* Given exercise *
Render the material below as a two-column CSV with the header columns "instruction" and "location", one row per item. Put its text and its answer each in a single quoted field with line breaks turned into spaces, and leave out the pictures.

BEGIN Data for this exercise

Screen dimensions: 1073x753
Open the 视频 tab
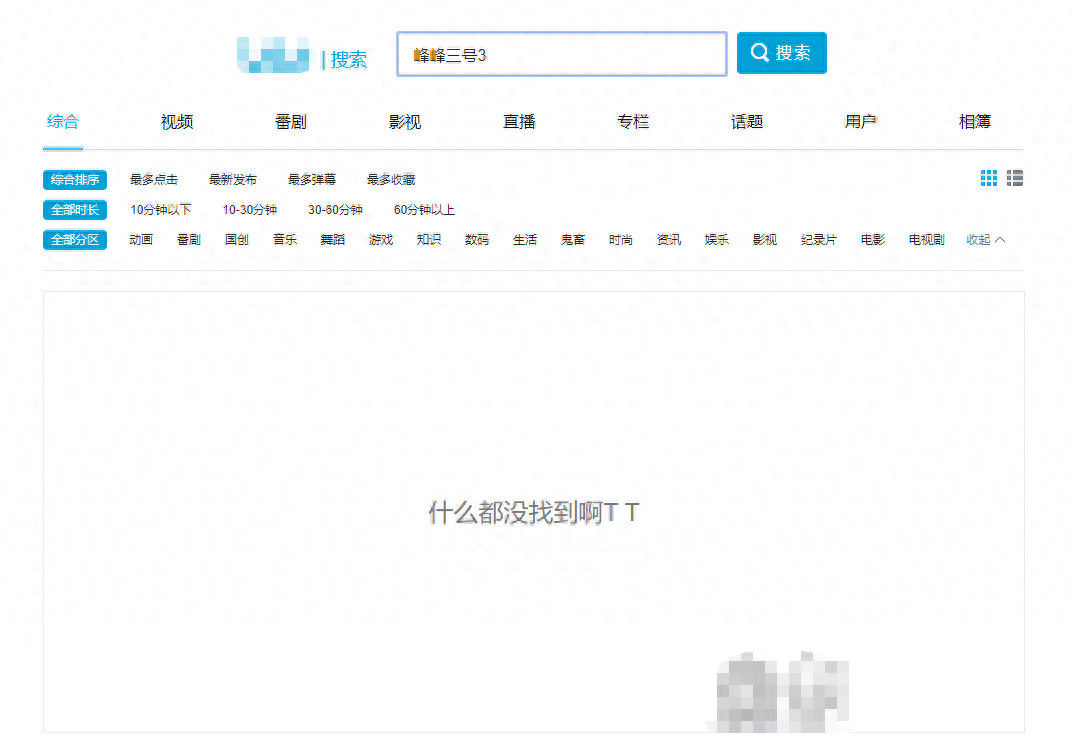coord(177,122)
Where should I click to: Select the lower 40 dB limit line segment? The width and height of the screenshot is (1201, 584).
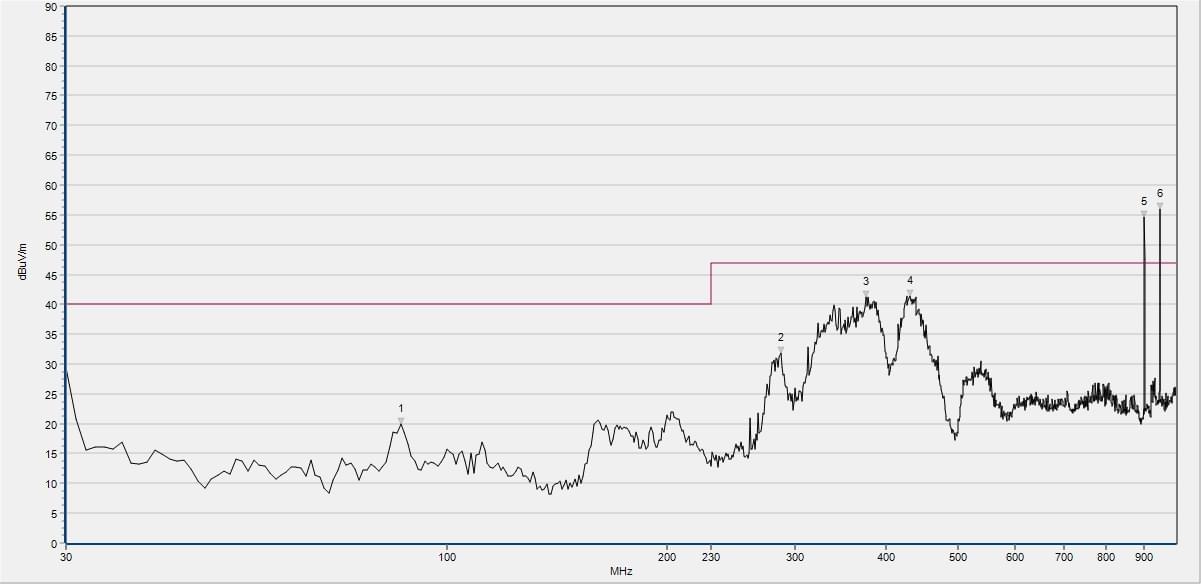[388, 304]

END Data for this exercise

* Exercise output *
instruction,location
"Screen dimensions: 1073x753 Open the 视频 tab","coord(177,122)"
"Where should I click to: Select the lower 40 dB limit line segment? The width and height of the screenshot is (1201, 584).","[388, 304]"